Больше ты об этом не вспоминал, и я дала себе зарок не идти на поводу эмоций. Много лет прошло, прежде чем я нарушила тот зарок. Я рассказала эту историю одному коллекционеру в личном письме. Не удержалась после выхода в Киеве его книги о тебе. Небрежность в подаче фактов, повтор разных версий твоей биографии – на это я уже не обращаю внимания. Но автор позволил себе утверждать, что «…никакой тоски по родине Петр Лещенко не испытывал, так как своей родиной считал не Россию, а Бессарабию». В книге есть и другие бредовые выводы о твоей «номинальности русскости». Автор, по его собственному признанию, и меня осчастливил, «несколько иначе осветил» мою роль в твоей жизни. Я промолчать не смогла, отправила горе-автору письмо. Как я жалею, что вступила в переписку! В ответ я получила бестактное анатомирование твоих чувств и отношения к стране, которая была тебе бесконечно дорога. Прости! Не должна была я говорить о самом сокровенном с тем, кто не способен услышать. Ты достоин любви и признания на своей родине – Российской земле. Не поймет этого тот, кто не способен любить так, как любил ты.
Нас задействовали очень активно в концертах для советских военных. Предварительно с тобой оговаривали репертуар, но особого давления не было.
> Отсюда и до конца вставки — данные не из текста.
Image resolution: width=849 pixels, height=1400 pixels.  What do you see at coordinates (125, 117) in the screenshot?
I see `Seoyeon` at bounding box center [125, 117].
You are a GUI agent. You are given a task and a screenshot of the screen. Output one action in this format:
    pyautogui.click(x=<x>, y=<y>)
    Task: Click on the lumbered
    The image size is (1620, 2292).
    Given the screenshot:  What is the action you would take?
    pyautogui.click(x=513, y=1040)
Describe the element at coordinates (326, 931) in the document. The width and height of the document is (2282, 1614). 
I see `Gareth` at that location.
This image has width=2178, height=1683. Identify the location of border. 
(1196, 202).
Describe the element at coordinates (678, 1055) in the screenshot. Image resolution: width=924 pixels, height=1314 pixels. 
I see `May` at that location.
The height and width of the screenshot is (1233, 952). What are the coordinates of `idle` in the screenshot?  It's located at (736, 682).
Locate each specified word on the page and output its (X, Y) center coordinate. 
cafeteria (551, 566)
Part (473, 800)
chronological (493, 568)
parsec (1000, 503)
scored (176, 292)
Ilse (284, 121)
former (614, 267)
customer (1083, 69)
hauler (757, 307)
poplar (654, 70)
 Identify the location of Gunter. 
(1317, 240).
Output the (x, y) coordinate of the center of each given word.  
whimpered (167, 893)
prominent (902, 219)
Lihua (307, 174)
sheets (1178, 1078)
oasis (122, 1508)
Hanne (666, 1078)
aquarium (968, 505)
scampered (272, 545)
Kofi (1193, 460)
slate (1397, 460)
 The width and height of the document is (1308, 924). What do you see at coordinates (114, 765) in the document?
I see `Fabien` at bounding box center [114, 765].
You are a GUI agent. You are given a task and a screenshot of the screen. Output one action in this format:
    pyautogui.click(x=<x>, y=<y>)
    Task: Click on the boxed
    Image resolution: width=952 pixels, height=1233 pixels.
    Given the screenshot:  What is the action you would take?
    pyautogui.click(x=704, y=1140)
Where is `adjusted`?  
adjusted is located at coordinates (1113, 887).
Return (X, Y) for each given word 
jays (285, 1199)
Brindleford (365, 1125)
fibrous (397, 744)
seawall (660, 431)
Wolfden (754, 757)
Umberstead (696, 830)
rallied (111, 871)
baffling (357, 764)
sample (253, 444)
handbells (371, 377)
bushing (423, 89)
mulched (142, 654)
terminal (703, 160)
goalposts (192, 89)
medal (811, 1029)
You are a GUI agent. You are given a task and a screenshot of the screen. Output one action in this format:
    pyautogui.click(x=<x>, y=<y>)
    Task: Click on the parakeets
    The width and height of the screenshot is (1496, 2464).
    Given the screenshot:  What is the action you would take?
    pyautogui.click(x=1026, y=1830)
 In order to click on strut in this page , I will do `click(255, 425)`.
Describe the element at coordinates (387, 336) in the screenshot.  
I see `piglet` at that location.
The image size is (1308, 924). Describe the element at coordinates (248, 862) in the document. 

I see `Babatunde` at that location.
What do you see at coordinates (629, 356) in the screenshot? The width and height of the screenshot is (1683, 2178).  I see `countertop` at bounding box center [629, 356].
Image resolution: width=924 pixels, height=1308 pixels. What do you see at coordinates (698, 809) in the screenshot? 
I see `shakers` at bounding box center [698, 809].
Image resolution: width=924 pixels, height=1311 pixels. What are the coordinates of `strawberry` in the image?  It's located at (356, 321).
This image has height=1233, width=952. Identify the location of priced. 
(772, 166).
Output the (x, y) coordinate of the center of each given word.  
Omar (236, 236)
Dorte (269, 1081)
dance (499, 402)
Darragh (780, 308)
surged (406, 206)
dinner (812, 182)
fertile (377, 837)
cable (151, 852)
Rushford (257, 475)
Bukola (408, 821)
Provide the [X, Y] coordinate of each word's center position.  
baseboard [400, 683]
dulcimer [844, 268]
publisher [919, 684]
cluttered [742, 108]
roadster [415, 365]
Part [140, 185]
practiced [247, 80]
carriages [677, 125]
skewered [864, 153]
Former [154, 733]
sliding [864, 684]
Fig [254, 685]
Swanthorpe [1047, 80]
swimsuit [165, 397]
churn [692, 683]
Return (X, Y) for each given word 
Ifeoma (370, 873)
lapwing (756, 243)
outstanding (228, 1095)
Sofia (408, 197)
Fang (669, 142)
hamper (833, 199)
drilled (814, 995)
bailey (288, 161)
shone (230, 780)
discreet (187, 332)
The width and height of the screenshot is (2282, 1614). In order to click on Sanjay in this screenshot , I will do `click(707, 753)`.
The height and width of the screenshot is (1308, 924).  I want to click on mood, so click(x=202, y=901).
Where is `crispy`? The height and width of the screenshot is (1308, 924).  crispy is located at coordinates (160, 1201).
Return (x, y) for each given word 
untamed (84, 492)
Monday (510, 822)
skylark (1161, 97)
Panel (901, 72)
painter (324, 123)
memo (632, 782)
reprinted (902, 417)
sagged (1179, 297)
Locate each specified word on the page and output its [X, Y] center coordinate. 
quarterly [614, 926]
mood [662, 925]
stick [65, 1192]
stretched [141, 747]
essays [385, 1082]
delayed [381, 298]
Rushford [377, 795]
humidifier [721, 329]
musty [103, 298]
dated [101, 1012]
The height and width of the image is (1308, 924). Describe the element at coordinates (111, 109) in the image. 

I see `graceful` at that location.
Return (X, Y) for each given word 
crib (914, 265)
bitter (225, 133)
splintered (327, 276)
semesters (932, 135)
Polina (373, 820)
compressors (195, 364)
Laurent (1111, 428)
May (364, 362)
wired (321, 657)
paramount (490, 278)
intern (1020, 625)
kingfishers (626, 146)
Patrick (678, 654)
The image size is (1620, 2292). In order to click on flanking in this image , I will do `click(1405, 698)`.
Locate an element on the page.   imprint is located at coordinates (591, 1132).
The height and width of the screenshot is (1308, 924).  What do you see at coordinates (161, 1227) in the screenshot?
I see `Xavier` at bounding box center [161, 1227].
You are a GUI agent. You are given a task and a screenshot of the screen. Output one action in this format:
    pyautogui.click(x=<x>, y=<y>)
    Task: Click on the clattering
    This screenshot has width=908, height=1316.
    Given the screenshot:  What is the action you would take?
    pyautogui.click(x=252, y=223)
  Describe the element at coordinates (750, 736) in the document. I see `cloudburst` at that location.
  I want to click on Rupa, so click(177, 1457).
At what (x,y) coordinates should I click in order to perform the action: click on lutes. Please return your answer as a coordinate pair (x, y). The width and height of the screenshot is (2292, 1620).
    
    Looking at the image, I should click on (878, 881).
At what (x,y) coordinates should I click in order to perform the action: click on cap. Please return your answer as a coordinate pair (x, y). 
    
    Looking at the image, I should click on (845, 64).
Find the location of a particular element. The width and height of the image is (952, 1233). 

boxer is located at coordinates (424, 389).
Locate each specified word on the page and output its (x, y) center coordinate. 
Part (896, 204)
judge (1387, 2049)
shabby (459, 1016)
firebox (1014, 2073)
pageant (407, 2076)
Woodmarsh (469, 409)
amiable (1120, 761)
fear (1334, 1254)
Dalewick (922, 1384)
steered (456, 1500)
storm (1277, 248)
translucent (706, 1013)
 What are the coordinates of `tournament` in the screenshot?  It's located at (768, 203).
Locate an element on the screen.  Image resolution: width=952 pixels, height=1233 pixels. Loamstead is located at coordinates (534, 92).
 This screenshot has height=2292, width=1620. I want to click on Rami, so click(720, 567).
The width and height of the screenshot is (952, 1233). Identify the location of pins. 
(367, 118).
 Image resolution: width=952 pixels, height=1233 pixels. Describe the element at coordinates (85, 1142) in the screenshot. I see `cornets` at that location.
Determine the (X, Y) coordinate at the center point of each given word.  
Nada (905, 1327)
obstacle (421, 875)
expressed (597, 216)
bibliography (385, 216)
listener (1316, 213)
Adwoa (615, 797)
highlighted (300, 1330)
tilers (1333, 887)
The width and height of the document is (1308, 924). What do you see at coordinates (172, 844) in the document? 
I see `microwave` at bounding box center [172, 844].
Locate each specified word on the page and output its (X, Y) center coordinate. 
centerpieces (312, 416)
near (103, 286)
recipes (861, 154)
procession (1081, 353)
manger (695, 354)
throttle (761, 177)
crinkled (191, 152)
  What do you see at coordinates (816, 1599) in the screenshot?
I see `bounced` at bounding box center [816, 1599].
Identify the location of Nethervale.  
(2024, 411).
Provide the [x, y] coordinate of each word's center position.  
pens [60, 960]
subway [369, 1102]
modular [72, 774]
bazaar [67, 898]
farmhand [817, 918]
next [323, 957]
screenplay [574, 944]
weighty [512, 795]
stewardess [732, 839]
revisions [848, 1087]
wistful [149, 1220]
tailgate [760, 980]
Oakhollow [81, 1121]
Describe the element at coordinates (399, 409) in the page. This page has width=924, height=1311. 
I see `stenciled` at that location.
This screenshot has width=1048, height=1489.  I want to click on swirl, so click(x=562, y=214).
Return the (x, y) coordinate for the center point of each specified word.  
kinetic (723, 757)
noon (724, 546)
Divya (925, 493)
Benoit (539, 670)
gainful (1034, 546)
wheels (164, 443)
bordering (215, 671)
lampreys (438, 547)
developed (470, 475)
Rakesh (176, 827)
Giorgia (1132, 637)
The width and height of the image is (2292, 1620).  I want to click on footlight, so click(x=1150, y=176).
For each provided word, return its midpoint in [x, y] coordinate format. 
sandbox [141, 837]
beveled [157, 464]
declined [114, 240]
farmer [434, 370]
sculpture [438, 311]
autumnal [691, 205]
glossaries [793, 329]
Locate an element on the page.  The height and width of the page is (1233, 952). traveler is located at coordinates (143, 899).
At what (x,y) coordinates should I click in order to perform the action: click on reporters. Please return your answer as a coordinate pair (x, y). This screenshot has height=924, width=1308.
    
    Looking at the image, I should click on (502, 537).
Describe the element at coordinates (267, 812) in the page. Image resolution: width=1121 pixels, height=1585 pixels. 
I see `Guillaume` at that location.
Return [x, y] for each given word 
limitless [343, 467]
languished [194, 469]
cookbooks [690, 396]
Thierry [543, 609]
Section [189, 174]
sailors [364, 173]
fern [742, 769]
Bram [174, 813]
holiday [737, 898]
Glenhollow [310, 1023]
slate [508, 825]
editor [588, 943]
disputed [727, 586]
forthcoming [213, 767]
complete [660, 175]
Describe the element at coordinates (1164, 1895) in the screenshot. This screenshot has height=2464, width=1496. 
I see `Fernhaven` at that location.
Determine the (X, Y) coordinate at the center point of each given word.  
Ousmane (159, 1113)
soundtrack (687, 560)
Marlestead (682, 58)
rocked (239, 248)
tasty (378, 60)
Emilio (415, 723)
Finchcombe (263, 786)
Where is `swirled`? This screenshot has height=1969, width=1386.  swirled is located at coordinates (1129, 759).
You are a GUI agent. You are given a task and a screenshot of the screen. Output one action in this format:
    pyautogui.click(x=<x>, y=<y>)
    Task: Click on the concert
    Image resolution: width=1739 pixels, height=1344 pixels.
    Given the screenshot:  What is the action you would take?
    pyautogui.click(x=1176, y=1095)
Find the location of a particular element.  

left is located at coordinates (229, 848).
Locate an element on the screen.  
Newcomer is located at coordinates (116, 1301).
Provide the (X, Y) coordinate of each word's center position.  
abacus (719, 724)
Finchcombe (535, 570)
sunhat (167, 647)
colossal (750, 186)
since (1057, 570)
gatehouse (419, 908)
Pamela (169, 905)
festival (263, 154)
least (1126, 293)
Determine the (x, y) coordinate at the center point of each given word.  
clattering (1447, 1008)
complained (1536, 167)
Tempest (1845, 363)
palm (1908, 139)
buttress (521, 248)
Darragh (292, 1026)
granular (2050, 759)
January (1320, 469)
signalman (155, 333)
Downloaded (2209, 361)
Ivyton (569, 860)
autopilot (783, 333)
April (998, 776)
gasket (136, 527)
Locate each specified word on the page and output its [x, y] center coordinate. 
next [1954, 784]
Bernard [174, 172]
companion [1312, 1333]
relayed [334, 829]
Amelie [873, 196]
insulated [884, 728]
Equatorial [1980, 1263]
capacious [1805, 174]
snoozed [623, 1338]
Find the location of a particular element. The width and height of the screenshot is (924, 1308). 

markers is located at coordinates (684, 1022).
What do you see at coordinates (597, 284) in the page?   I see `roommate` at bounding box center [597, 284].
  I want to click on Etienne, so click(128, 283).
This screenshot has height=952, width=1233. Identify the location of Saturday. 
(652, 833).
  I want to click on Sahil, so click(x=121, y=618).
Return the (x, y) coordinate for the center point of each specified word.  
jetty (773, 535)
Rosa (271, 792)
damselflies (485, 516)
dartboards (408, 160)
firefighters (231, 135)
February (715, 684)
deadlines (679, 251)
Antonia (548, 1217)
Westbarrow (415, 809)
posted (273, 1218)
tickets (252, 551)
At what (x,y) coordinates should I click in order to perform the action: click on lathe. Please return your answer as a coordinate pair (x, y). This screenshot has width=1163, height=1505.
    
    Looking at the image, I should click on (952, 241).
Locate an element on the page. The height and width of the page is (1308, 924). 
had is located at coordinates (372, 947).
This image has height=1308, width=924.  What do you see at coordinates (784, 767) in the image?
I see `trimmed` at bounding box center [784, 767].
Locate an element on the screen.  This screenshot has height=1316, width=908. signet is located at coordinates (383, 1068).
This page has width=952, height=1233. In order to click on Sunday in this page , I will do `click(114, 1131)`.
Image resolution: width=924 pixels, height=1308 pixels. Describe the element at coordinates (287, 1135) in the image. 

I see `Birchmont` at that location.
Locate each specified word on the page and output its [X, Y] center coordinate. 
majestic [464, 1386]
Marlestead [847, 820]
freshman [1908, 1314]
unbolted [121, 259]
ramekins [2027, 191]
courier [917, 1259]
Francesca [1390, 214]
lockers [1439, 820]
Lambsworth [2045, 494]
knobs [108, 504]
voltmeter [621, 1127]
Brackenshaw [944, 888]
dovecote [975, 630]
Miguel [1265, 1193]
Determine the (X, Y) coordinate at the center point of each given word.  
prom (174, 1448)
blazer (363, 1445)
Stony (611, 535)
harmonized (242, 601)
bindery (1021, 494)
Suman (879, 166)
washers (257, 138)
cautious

Да и что давить – твой уже десяток лет существовавший репертуар любому правительственному концерту мог стать серьезной конкуренцией.
До мелочей продумывал ты программу концерта, иногда по ходу менял ее. Интуиция подсказывала, по реакции на первые песни ты понимал, что публике нужно. И попадал «в яблочко».
Я прошла школу советской эстрады, почерпнула много достойного, но железобетонные установки по формированию концертных программ, которые никто даже не пытался обойти, так и не смогла принять. Твоя школа мешала. Ну скажи, как можно в разных городах, для разных зрителей гнать программы по одной схеме: в начале самые признанные властью артисты поют «ура, родной партии и лично…», потом другие артисты-любимчики клянутся в любви «родной партии и лично…», а потом все остальные артисты поют то, что худсоветом дозволено. Да еще обязательно между музыкальными номерами должны были быть художественное чтение поэтов и писателей, юмористические сценки, цирковые номера.